In an embodiment, softening point of the glass frit can be 310 to 600° C., in another embodiment 350 to 500° C., in another embodiment, 410 to 460° C. When the softening point is in the range, the glass frit can melt properly to obtain the effects mentioned above. Here, the “softening point” is the softening point obtained by the fiber elongation method of ASTM C338-57.

The chemical composition of the glass frit here is not limited. Any glass frits suitable for use in the electrically conductive paste is acceptable. The glass frit comprises a lead silicate glass frit, a lead boronsilicate glass frit, a lead tellurium glass frit, a zinc borosilicate glass frit, a lead-free bismuth boron glass frit or any mixture thereof in an embodiment.
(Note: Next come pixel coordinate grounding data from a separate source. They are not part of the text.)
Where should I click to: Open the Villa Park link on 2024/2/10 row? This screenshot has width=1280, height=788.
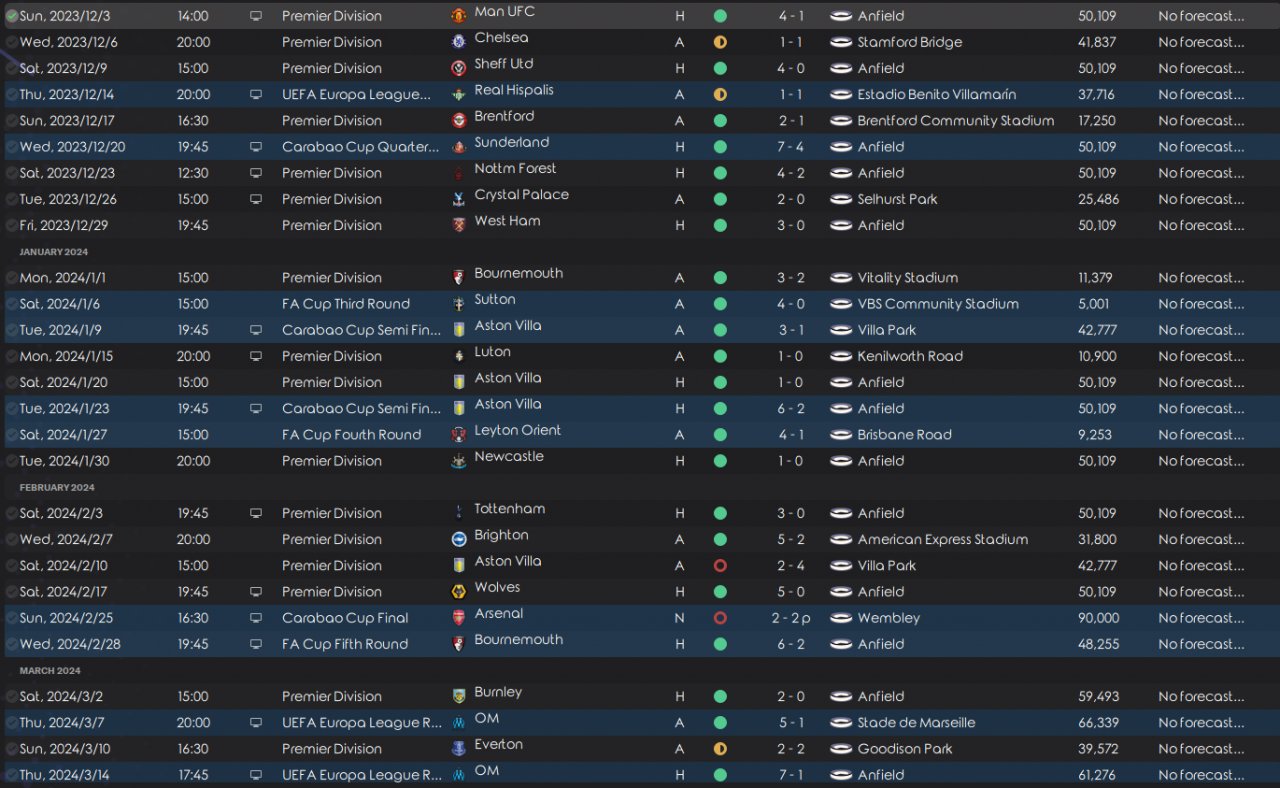[x=887, y=566]
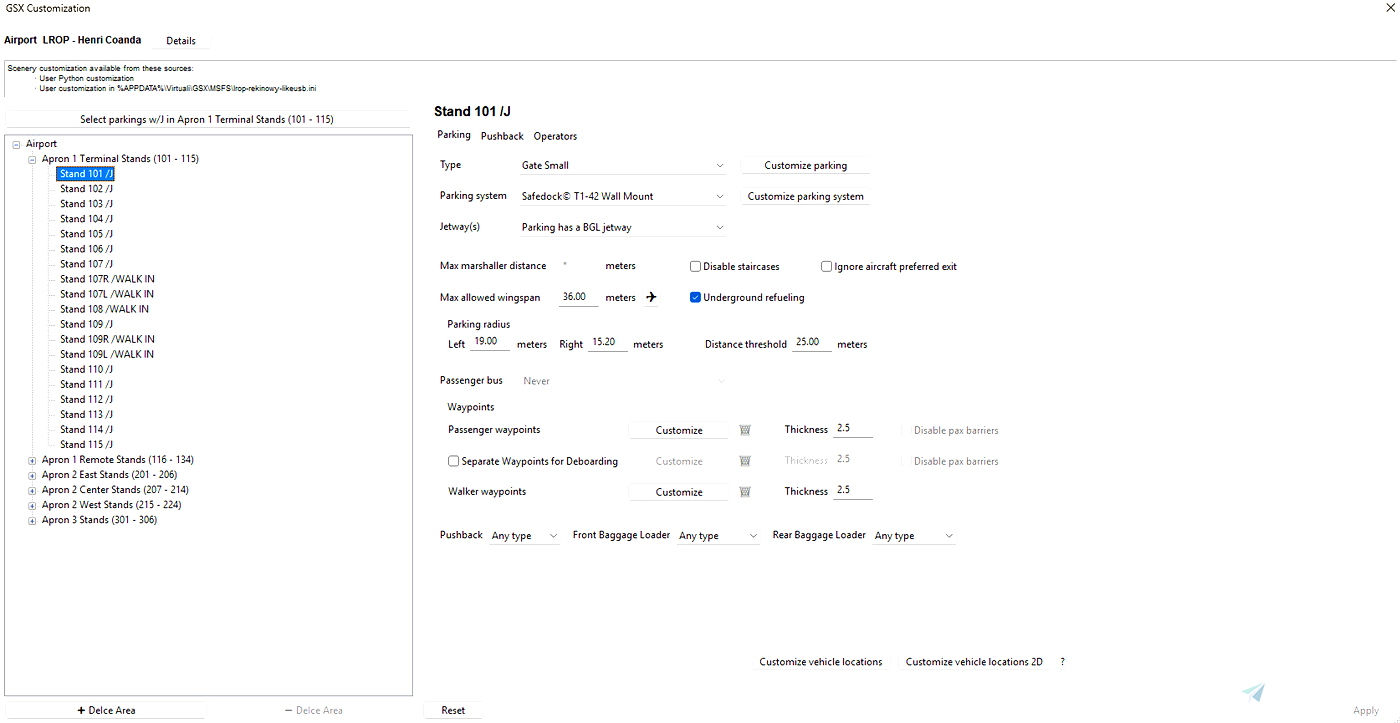Open the Front Baggage Loader dropdown
The image size is (1400, 723).
tap(717, 535)
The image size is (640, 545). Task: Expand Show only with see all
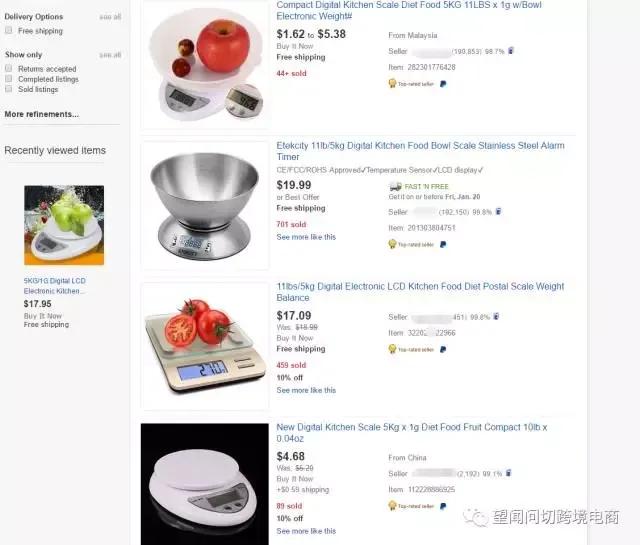(110, 55)
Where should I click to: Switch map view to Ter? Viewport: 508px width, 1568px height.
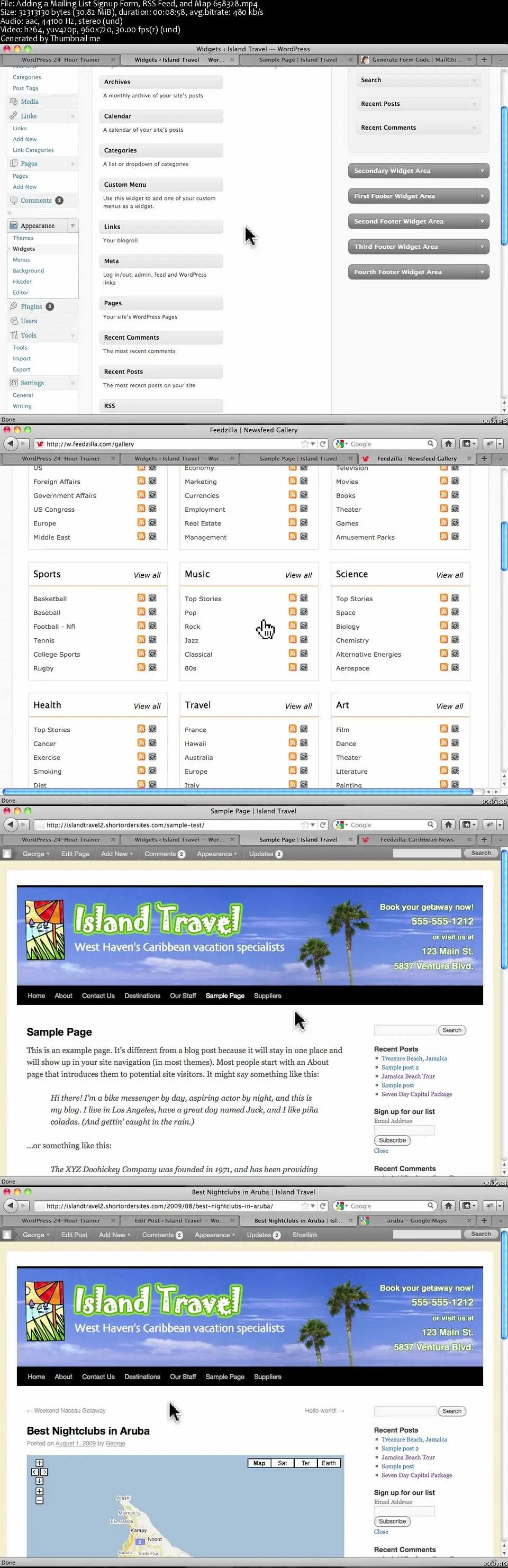(x=305, y=1463)
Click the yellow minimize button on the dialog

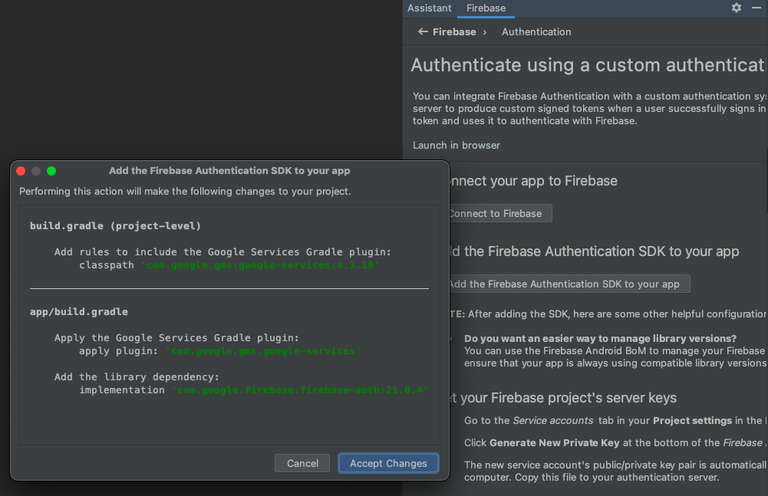[36, 171]
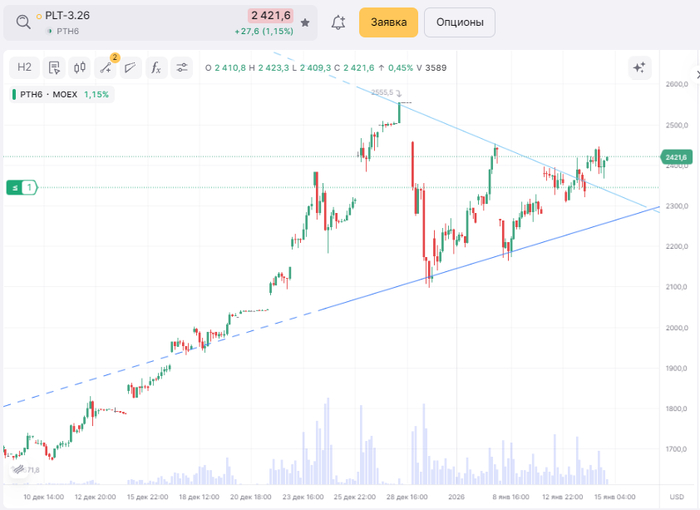Add PLT-3.26 to favorites with star
The width and height of the screenshot is (700, 510).
[x=305, y=22]
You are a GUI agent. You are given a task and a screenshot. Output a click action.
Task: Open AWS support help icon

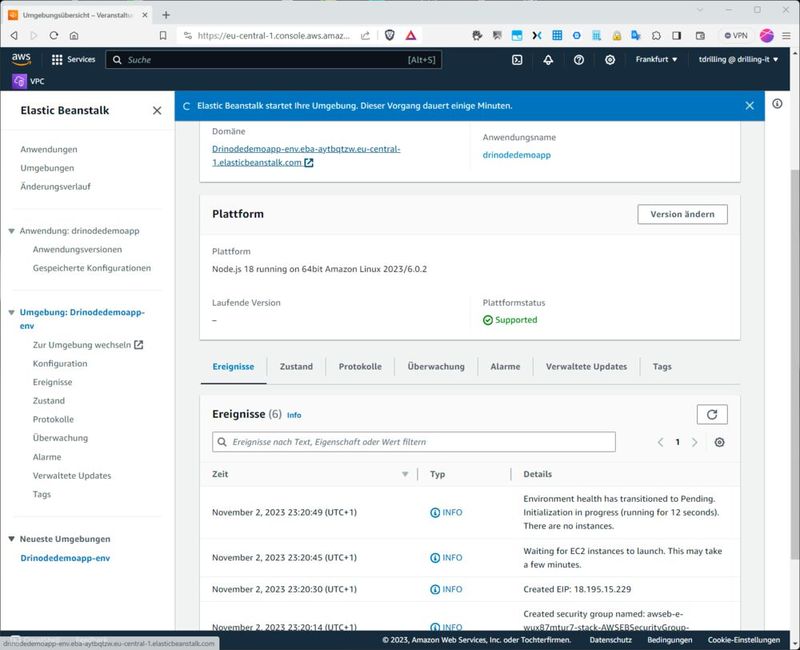coord(579,60)
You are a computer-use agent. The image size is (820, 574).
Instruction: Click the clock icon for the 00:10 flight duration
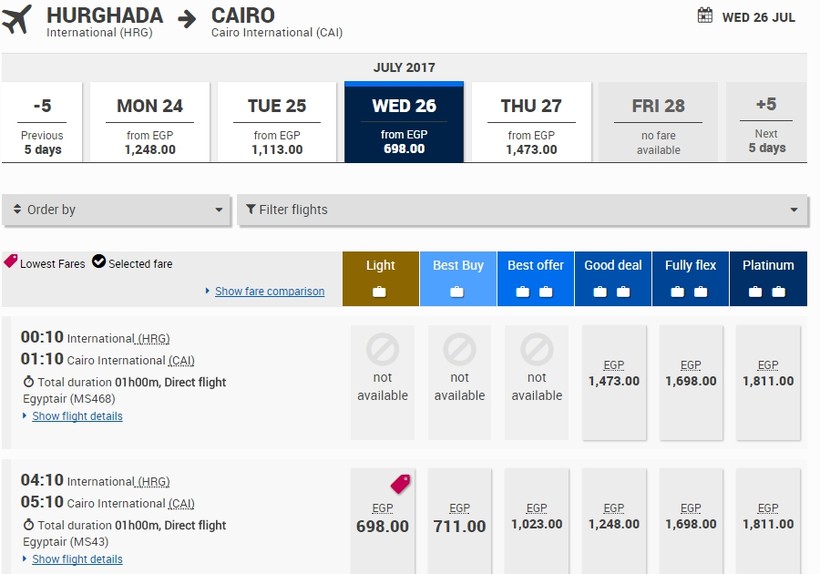click(28, 382)
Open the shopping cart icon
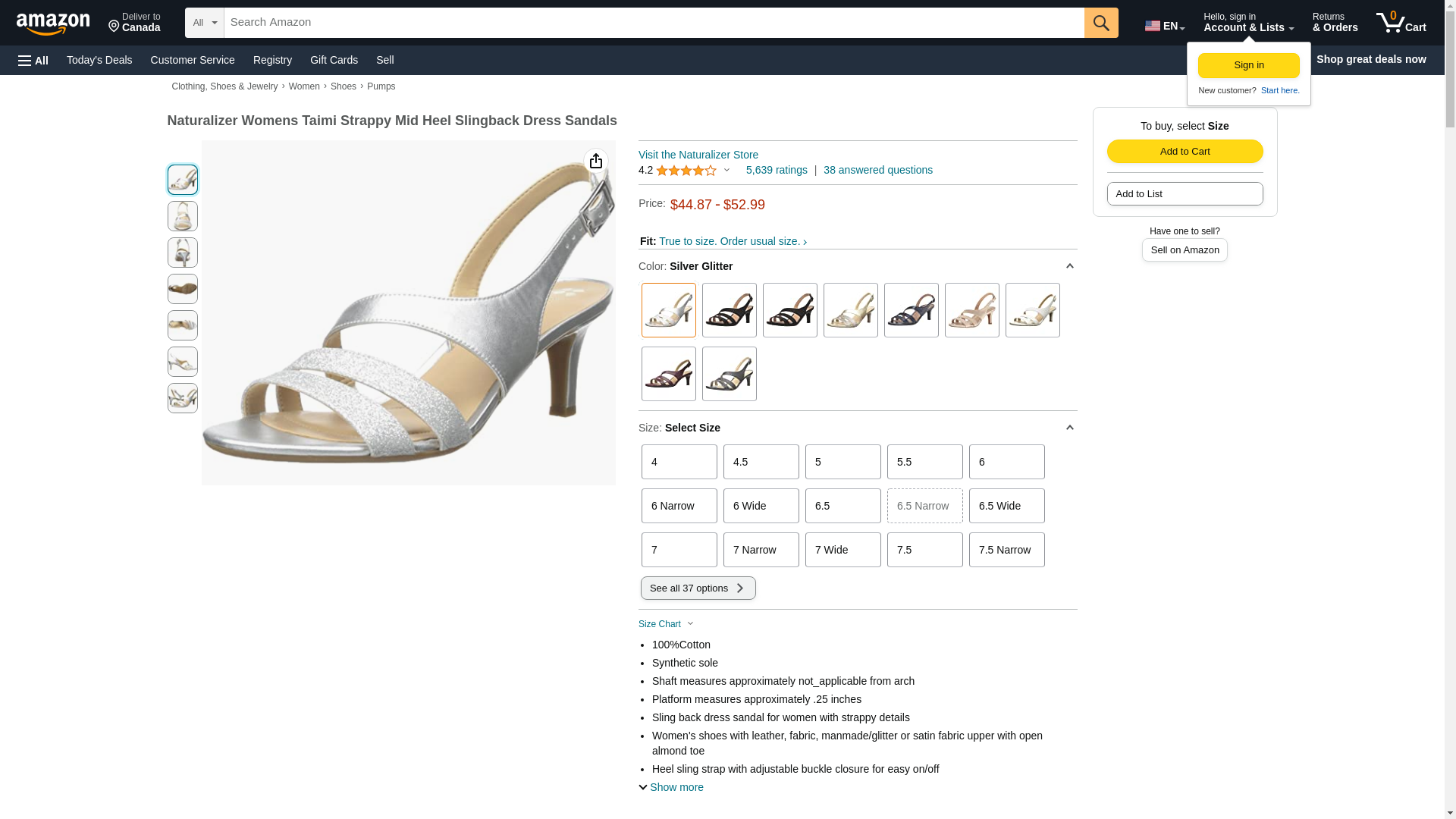This screenshot has width=1456, height=819. (1401, 23)
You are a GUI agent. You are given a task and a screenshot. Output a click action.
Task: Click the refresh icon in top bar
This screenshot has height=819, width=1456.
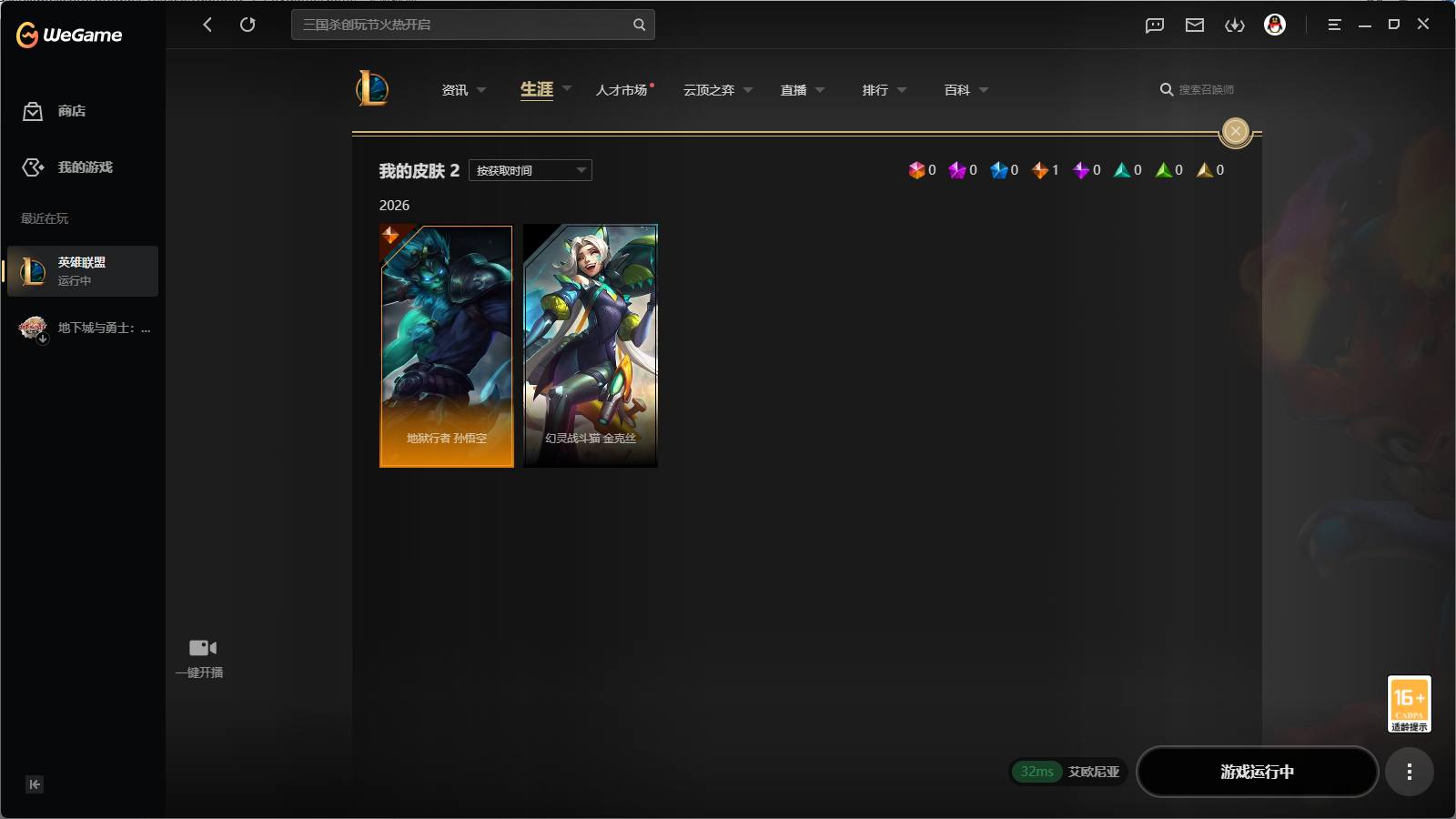[248, 25]
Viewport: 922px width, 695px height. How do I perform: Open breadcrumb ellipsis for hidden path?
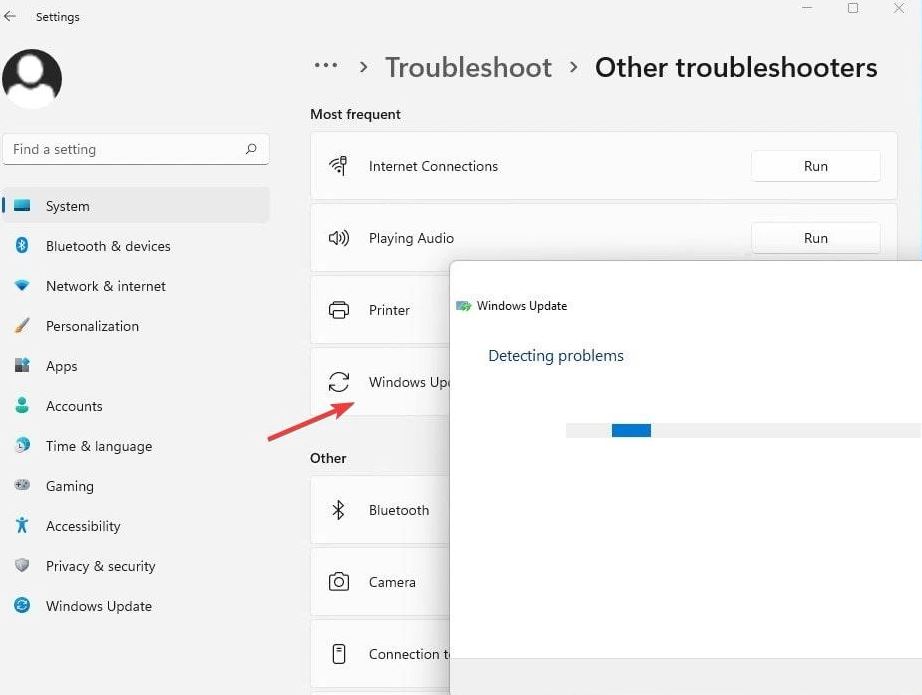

The amount of the glass frit can be determined based on the amount of the fine silver particles. The weight ratio of the fine silver particles and the glass frit (fine silver-particles: glass-frit) can be 10:1 to 100:1 in an embodiment, 25:1 to 80:1 in another embodiment, 30:1 to 68:1 in another embodiment, 42:1 to 53:1 in another embodiment. With such amount of the glass frit, sintering of the fine silver particles and adhesion between an electrically conductive thick film and a substrate can be sufficient.

Content of the glass frit is 0.5 to 8 parts by weight in an embodiment, 0.8 to 6 parts by weight in another embodiment, 1.0 to 3 parts by weight in another embodiment based on 100 parts by weight of the electrically conductive paste.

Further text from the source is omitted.